Нет, ну зачем нужна история с голованами в «Жуке [в муравейнике]» — совершенно очевидно: мы должны почувствовать, должны понять, что способности Абалкина имеют нечеловеческий характер. Если вы помните, народ голованов знает Льва Абалкина. Причём большое удовольствие — обмениваться этими цитатами, паролями. Народ голованов знает Льва Абалкина. Он не чувствует, не понимает его, не поддерживает его, а знает. Он умеет установить с народом голованов контакт, который рационально не постижим.
И история со Щекном, в чьём имени так прочитывается «щенок»… Щекн — это, конечно, наглядный пример того, что Абалкин не вписывается в обычные людские рамки. Кстати говоря, я думаю, что если бы Стругацкие дали себе труд или просто захотели, или кто-то бы им предложил написать отдельный роман о Щекне и Абалкина, то вот это был бы пример настоящей мужской дружбы, дружбы представителей двух цивилизаций. Помните, когда они ходят по этому странному городу, и Щекн иногда подаёт сигналы: «Опасно! Подчёркиваю: очень опасно!» И самый опасный сигнал, самую большую опасность он ловит возле детской карусели. Помните, как это страшно и как это здорово.
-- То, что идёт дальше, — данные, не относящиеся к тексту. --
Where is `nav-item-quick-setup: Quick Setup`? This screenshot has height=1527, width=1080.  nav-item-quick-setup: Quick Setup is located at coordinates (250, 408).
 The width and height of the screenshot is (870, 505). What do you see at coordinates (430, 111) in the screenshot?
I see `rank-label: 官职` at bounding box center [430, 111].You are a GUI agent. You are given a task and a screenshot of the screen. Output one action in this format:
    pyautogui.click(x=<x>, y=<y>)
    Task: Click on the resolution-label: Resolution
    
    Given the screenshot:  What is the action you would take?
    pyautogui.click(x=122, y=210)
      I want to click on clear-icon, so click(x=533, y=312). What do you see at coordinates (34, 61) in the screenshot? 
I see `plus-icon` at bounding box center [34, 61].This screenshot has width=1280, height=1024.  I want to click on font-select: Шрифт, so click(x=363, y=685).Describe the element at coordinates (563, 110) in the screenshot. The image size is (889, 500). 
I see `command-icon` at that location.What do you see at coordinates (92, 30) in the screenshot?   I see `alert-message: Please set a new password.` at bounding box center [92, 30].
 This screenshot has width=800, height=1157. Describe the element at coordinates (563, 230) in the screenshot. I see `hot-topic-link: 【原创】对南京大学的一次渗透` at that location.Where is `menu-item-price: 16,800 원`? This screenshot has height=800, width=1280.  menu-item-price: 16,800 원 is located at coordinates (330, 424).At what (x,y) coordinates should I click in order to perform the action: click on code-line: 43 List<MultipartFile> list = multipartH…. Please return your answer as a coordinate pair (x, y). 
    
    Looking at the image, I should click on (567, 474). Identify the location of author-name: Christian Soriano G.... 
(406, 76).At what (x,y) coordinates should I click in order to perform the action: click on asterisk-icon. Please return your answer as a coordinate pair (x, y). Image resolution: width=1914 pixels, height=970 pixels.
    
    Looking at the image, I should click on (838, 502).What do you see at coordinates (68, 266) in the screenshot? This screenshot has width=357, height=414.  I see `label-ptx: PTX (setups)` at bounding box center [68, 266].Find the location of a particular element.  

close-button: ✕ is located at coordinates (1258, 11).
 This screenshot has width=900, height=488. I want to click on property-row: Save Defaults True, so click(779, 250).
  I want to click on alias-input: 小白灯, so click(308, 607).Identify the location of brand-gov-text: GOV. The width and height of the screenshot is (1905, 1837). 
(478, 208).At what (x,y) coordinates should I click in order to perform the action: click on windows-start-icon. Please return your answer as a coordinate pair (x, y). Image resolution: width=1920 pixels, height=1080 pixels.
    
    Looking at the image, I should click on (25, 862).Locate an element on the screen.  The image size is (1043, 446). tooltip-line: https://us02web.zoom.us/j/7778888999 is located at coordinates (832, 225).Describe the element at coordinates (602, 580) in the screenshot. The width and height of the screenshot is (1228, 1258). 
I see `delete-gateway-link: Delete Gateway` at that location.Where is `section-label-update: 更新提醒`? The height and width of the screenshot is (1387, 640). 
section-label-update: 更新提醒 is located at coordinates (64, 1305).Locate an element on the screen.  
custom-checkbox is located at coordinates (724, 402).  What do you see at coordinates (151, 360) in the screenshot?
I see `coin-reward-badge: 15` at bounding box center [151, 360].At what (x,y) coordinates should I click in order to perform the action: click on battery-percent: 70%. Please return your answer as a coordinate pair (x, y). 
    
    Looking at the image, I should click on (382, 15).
И вот это могла бы быть гениальная книга. Но Стругацкие уже тогда были одержимы идеей фрагментарности, сжигания мостиков, и им хотелось, так сказать, больше загадочного, ничего не доводить до конца, не объяснять параллельных текстов и так далее, не объяснять, что их сводит вместе, как в «ОЗ» [«Отягощённые злом»], поэтому вполне естественно, что история про Щекна осталась вставной новеллой. Но она нужна именно затем, чтобы показать головановскую и абалкинскую, кстати, принципиальную античеловечность. Но мы должны уметь любить и понимать не человеческое, потому что нельзя любить и понимать только своё; надо уметь терпеть и понимать чужое.
Что касается хорошо описанных и убедительных контактов, то вот вам пожалуйста — у тех же Стругацких, вероятно, «Малыш», где всё-таки вопреки всему контакт осуществляется, как это ни странно. Из других? Знаете, я порекомендовал бы вам… Это, может быть, странным вам покажется, но порекомендовал бы повесть Ариадны Громовой «Глеги». Там не совсем про контакт, хотя про контакт тоже, но там про искусство понимать, что произошло. И вообще «Глеги» — сильная вещь. Это повесть 1962 года. Она описывает, кстати, вот и то, что в России сейчас происходит. Она немножко похожа (немножко!) на лемовского «Непобедимого», но в малой степени, а в наибольшей — конечно, она на саму Громову. Громова была замечательный диссидент, глубокий и интересный писатель.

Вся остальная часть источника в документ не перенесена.